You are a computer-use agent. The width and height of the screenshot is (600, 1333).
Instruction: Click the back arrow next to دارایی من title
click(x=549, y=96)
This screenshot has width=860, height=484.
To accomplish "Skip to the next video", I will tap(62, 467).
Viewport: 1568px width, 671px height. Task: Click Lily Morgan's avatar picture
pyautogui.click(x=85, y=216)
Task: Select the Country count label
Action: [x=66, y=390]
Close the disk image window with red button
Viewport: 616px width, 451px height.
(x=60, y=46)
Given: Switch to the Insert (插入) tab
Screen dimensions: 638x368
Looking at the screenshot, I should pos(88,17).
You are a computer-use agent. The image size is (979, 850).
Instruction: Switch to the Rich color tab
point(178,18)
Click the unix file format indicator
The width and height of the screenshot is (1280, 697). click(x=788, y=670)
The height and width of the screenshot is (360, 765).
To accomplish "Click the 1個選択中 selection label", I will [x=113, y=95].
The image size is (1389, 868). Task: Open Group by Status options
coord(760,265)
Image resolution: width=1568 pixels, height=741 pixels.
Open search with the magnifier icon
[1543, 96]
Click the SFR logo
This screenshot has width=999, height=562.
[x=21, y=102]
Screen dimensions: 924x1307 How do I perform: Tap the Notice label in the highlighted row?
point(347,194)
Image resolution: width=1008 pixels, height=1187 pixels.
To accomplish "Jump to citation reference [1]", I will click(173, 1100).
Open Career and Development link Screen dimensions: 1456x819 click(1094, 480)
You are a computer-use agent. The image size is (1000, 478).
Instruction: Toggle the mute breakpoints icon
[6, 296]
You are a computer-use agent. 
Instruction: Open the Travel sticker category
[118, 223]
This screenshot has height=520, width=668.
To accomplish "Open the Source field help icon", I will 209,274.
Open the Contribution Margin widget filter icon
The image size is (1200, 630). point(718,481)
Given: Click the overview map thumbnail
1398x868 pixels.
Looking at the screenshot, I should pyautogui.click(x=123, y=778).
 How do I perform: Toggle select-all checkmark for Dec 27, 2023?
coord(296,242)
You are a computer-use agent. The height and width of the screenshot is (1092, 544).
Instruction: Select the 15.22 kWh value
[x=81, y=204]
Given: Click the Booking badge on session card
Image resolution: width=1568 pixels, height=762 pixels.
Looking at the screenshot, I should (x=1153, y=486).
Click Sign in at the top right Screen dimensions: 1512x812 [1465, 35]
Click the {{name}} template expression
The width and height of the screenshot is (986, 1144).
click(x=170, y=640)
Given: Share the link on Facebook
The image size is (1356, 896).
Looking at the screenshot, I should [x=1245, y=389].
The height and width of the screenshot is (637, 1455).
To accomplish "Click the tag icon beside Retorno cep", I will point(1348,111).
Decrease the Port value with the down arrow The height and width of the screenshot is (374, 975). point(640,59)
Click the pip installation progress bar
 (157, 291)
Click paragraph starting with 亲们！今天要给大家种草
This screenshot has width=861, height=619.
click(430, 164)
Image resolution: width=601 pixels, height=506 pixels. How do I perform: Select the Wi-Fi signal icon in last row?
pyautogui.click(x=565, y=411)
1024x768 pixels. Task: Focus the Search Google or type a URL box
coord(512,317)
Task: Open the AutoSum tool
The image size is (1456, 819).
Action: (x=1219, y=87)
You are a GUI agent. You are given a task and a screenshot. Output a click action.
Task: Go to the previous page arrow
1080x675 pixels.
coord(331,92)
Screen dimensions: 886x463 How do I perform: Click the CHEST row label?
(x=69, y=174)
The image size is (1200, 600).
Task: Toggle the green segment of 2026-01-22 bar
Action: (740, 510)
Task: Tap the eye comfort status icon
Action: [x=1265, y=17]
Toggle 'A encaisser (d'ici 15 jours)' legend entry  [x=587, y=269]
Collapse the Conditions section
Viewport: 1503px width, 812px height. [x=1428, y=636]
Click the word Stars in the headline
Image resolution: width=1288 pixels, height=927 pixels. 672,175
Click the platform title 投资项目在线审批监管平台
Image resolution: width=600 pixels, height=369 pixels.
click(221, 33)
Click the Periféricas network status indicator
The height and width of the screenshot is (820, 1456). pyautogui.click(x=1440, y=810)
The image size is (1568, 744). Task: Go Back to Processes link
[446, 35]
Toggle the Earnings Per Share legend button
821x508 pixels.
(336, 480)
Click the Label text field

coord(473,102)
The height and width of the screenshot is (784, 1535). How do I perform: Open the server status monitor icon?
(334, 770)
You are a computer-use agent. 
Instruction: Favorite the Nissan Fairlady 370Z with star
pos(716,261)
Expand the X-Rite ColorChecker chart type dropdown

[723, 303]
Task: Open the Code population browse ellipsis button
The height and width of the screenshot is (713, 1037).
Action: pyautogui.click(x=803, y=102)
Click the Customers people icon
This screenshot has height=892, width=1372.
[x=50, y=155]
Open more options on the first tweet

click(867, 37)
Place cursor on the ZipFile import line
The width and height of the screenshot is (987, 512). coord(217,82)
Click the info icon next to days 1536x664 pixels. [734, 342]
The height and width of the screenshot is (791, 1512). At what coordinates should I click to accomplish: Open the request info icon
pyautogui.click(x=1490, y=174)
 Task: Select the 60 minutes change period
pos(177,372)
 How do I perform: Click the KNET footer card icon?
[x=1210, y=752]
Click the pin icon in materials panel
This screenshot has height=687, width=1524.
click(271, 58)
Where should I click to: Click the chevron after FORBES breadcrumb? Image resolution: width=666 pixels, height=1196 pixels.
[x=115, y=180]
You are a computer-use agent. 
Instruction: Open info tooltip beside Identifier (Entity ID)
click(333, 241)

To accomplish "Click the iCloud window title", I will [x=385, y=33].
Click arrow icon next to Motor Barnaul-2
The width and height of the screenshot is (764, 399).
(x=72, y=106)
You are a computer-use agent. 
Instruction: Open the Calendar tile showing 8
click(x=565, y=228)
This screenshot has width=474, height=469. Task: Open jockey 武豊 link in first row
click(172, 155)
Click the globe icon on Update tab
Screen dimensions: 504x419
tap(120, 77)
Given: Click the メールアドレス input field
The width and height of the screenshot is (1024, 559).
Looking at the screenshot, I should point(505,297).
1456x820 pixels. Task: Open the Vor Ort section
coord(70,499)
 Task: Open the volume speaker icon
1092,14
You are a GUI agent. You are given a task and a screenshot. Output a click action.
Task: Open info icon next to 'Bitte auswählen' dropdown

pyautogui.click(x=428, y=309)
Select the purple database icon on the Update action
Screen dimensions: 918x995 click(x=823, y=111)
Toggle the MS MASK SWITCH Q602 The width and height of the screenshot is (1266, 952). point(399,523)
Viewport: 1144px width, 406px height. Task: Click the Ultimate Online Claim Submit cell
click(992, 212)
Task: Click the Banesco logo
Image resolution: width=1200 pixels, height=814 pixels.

──────────

## Direction
Recast the records as a Markdown table with the columns Row and Line, starting at the line containing "Select the purple" and ending at the last line of the records, and omit blank lines.

## Result of this exercise
| Row | Line |
|---|---|
| 1 | Select the purple database icon on the Update action |
| 2 | Screen dimensions: 918x995 click(x=823, y=111) |
| 3 | Toggle the MS MASK SWITCH Q602 The width and height of the screenshot is (1266, 952). point(399,523) |
| 4 | Viewport: 1144px width, 406px height. Task: Click the Ultimate Online Claim Submit cell |
| 5 | click(992, 212) |
| 6 | Task: Click the Banesco logo |
| 7 | Image resolution: width=1200 pixels, height=814 pixels. |